Klub Polki na obczyźnie, Świat według Polki, 2017
„Emigracja stawia ludzi w dziwnych sytuacjach, które jak
lustra pokazują ich nowe oblicza, czasem zaskakująco bojowe, czasem mówiące
słowami, których się nigdy wcześniej nie używało.”
(Dominika H.)
Świat
według Polki wzbudził moje
zainteresowanie oczywiście ze względu na to, że sama od 9 lat jestem Polką na emigracji.

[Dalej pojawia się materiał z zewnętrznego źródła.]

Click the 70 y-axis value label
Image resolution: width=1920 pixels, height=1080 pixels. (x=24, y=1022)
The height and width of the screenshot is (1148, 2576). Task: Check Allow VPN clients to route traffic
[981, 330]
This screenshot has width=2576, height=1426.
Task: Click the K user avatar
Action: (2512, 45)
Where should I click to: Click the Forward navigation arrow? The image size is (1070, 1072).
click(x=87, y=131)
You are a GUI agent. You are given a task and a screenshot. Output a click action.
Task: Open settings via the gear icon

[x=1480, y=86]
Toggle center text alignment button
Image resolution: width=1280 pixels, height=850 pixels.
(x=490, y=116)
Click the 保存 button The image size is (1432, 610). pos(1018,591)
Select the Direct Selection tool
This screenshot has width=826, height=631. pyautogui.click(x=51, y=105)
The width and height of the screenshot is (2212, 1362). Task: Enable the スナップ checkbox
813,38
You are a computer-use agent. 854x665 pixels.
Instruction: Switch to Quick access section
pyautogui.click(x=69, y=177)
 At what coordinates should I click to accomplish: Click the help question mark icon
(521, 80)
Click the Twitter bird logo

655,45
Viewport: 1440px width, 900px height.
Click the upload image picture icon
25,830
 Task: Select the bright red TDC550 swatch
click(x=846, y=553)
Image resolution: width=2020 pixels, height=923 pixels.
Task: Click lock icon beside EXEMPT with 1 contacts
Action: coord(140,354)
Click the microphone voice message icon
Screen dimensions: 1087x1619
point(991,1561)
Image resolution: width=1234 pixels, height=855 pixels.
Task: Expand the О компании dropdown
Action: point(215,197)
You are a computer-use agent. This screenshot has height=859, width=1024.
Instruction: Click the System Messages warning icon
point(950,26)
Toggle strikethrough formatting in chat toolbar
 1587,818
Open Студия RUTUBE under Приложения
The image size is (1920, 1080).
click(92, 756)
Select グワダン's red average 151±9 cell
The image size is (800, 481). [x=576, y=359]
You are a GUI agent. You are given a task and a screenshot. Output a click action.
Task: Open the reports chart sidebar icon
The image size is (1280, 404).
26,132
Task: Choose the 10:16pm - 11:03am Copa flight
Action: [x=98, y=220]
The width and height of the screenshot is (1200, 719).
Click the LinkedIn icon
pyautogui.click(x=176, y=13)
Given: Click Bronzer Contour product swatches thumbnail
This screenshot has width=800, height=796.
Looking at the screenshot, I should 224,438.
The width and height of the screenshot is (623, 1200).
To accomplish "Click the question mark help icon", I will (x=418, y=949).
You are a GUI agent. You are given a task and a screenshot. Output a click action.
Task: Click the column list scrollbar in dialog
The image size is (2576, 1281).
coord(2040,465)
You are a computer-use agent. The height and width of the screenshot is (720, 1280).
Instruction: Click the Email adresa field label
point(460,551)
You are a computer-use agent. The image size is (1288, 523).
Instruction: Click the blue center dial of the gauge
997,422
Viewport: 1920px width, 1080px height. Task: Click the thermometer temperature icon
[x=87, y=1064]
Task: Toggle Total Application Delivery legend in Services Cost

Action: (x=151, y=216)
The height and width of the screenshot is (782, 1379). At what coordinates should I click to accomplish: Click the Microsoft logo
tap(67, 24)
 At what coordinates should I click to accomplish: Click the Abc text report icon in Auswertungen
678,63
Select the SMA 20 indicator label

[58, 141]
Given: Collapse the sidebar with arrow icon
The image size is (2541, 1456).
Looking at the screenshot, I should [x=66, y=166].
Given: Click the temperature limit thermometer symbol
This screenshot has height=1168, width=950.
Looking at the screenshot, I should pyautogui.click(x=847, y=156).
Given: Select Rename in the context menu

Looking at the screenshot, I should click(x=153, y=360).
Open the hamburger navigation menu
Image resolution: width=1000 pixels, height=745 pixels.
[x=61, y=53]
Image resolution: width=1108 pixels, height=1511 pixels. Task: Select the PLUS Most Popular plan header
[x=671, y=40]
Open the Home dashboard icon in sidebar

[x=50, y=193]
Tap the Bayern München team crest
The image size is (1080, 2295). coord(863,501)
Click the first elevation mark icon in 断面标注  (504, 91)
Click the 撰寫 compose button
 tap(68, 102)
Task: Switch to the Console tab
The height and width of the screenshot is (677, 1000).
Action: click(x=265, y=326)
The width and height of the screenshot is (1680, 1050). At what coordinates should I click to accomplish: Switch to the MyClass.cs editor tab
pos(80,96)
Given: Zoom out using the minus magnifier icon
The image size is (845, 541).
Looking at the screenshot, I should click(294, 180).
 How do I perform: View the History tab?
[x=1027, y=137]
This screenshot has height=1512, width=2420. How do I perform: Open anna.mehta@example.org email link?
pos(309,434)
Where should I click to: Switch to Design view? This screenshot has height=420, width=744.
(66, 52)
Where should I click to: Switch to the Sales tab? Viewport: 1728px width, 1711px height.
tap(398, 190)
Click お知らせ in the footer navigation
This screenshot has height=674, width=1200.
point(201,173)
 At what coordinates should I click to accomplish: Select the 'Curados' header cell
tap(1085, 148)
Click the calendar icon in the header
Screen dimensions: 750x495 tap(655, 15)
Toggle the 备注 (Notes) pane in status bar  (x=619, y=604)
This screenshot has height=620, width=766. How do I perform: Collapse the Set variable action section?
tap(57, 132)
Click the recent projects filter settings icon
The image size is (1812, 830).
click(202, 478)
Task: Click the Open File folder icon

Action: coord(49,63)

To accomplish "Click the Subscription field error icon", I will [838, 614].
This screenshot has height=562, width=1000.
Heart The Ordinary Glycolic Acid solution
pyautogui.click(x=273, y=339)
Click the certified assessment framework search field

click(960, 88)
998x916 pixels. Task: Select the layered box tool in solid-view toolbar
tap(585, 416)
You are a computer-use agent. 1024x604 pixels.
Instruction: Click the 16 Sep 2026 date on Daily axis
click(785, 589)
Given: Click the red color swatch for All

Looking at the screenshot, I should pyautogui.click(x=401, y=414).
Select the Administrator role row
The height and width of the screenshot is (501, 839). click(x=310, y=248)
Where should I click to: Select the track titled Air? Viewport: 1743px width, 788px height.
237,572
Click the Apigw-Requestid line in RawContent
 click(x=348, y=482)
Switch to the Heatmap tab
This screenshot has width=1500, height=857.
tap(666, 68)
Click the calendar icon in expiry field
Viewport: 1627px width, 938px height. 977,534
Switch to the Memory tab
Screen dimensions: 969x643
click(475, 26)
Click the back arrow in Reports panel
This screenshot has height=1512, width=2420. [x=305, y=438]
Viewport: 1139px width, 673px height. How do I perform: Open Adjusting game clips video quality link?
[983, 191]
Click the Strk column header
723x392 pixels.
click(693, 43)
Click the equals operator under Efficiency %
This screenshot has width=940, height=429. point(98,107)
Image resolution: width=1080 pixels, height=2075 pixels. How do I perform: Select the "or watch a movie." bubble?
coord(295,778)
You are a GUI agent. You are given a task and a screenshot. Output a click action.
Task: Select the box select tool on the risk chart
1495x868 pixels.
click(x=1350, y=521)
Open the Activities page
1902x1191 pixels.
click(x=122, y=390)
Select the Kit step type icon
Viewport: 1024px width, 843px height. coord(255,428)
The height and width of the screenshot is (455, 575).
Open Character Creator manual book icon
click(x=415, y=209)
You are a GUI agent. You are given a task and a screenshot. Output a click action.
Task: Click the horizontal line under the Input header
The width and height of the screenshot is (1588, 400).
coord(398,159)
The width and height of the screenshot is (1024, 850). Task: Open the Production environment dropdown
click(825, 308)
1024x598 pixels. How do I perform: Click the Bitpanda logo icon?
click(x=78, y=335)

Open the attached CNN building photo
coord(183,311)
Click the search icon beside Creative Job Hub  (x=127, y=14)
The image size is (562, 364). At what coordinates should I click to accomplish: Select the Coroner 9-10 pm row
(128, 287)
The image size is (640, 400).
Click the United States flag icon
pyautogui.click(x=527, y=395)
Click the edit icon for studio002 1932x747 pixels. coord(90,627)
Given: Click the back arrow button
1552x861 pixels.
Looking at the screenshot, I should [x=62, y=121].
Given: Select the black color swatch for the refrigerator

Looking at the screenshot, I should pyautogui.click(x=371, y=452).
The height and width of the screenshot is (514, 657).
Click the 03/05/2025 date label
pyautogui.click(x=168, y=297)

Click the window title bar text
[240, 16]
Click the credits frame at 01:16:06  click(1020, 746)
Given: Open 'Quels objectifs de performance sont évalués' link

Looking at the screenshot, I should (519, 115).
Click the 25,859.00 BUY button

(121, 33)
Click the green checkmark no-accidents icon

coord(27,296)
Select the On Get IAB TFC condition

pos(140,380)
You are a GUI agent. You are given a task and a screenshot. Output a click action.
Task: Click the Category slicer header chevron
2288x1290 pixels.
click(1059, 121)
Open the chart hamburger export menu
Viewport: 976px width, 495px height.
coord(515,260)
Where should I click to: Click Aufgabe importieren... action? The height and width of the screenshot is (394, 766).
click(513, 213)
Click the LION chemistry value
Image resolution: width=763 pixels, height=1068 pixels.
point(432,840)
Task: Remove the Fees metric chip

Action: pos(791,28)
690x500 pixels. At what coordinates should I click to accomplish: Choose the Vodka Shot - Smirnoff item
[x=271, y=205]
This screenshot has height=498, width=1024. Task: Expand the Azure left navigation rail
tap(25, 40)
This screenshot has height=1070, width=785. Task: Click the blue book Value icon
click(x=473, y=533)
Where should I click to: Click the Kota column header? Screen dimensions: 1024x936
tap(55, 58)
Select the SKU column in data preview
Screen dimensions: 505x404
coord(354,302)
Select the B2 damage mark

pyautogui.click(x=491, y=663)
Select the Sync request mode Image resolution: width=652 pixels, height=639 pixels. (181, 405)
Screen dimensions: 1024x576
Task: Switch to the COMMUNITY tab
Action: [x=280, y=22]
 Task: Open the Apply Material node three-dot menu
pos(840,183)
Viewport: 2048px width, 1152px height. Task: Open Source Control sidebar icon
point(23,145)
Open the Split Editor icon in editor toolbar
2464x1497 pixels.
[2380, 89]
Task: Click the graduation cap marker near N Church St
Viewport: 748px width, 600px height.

Byłam więc ciekawa czy odnajdę siebie na stronach tej książki. Czy odczucia
moje i innych Polek są podobne. To nie było niestety dobre podejście. Bo mniej
tu opowieści o przemyśleniach wewnętrznych a więcej raczej po prostu o
emigracyjnych przygodach na różnych kontynentach, wśród przeróżnych języków i
niecodziennych okoliczności. Autorki opowiadają o swoich przeżyciach, o
tym co dało im siłę do przetrwania w trudnych momentach poza granicami
ojczyzny lub co je zaskoczyło w nowej rzeczywistości. Generalnie więc czyta się przyjemnie, a przesłanie jakie przebiło się
do mnie po ukończeniu to przede wszystkim optymizm i chęć działania. Polka może
wszystko i ze wszystkim sobie poradzi. Siłą rzeczy więc, podświadomie zaczęłam
przypominać sobie swoje własne przygody.
Opowiadania nie są równe artystycznie. Pojawiają się tu
lepsze i gorsze autorki. Nie o to chyba jednak chodzi aby je pod tym względem
oceniać. Biorąc do ręki tę książkę wiedziałam, że nie pisały jej pisarki z
powołania, tylko blogerki, które lubią utrwalać w druku swoje myśli i dzielić
się inspiracjami. Zbiór ten jest różnorodny, od zabawnych przez pouczające,
wzbudzające refleksję po niezwykłe i ekscytujące. Niektóre teksty zasługują na
miano dobrego reportażu. Utożsamić się z nimi nie mogę, na pewno jednak polecam
jako przyjemną lekturę, nie tylko dla Polek na emigracji. Przez swoją
uniwersalność powinny dotrzeć również do kobiet w Polsce. Jestem pewna, że
zmotywują je do odkrywania świata i siebie na nowo.